When she ran her fingers over the top of his head he closed his eyes, his expression slackening. The cords above his ear were tighter against his skin than the ones on his face, and had taken some of the warmth of the blanket. He wasn’t wearing his Focus either, she realized suddenly, and felt more exposed than she had when she had settled down. Her fingertips brushed the warm skin at the top of his ear, and the next sigh into her hair was gentler.
“Thank you for helping me find Elizabet’s office,” she whispered. “And for breaking into the Sun-Ring.”
“We’ll see if it leads us to any greater knowledge.” His voice was softer when he talked about concepts, about pure information. It was difficult for him to see people as more than part of the landscape, Aloy thought, and Sylens pressed his face against the matted and braided hair over her ear, and did not sigh again.
They had both been right about the duration of the storm. The wind wore itself out on the trees, and what was left of the rainwater started to drop off the living strider’s flanks as it stamped in front of the lean-to. Aloy drowsed, damp but not cold. Sylens, silent, nudged her knees.
Aloy shoved his shoulder. Did he wake up like this wherever he lived, in whatever workshop or Focus-strewn forge? Did he wake up alone?
Probably, seeing as he pushed blankets out of the way gracelessly and lurched outside without barely opening his eyes. The tame strider had moved a body-length away, snuffling at the grass.

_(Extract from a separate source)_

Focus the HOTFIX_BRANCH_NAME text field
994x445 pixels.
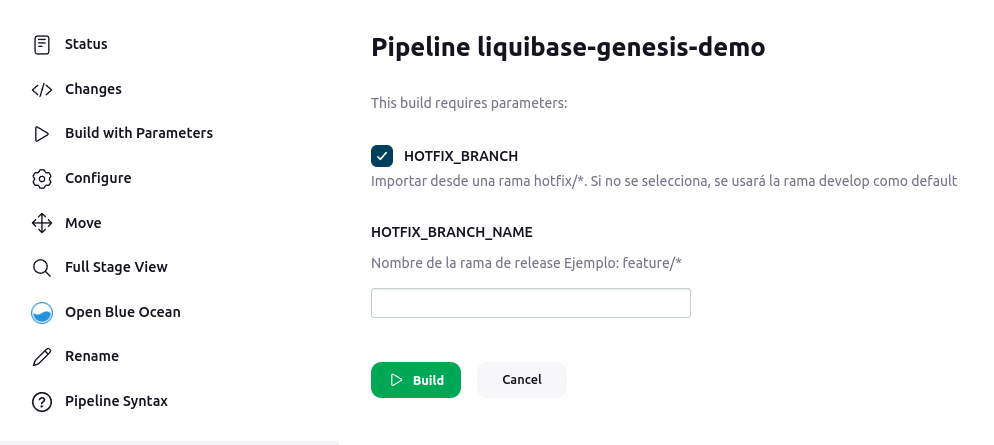pyautogui.click(x=531, y=303)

Aloy moved to its head and checked the blue tubing. Still secure, still tame enough to ride. Sylens could take this one to wherever he had wanted to go.

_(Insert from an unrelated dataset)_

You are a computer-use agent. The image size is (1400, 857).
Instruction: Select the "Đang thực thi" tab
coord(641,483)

Aloy needed to reach the Nora.
She heard footsteps near the lean-to, but didn’t look up as she packed her blanket and the metal shards and secured the Focus next to her ear. She marched east, and as far as she knew, he didn’t follow.
#
Weeks later in Meridian she would think of this and call out to him before dismissing him as another ghost. The Focus he had given her lay like a chip of crystal on the table in Olin’s apartment. If Sylens had answered, what would he say? Pragmatic advice for the battle? He had already given whatever stark encouragement he could muster. Maybe he would sit on the edge of the bed and she would kiss him, with more surety and less desperation than she had imagined. Maybe she would die tomorrow, and there would be no ghosts again.